Natural Language Processing

Sources:

The NLTK package can be installed by

 conda install nltk
In [ ]:
import numpy as np
import matplotlib.pyplot as plt

First step in any natural language work...get some text. The book provides several large text samples that you can download with the following commands. A window will pop up from which you can select various corpora. Select "book" and download it.

In [ ]:
import nltk
nltk.download()  # download text examples from "book"

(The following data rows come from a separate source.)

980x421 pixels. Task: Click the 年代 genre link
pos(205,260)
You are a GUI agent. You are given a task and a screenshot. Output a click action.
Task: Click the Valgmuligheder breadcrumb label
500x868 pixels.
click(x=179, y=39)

Let's assume this as been done. Now the material for the book can be used by doing

In [ ]:
import nltk.book as bk

Cool! All of Moby Dick! Let's take a look at the text. The text objects can be treated as lists, so

In [ ]:
bk.text1[:8]
In [ ]:
bk.text1[1000:1010]

A very common way to characterize some text is by a count of the times a word appears in the text. The text objects have a number of useful methods, such as

In [ ]:
bk.text1.count('whale')

We can now write a python function to count the frequency of occurrence of a number of words. NLTK provides a way to do this for all of the words in a text.

In [ ]:
wordCounts = bk.FreqDist(bk.text1)
len(wordCounts)
In [ ]:
type(wordCounts)
In [ ]:
wordCounts.most_common()[:10]

Now we need a plot! We can do it ourselves, or use the plot method already defined for the FreqDist object.|

In [ ]:
plt.figure(figsize=(10,10))
wordCounts.plot(50);

But, where is ''Ishmael'' and ''Starbuck''?

In [ ]:
wordCounts['Ishmael'], wordCounts.freq('Ishmael')
In [ ]:
wordCounts['Starbuck'], wordCounts.freq('Starbuck')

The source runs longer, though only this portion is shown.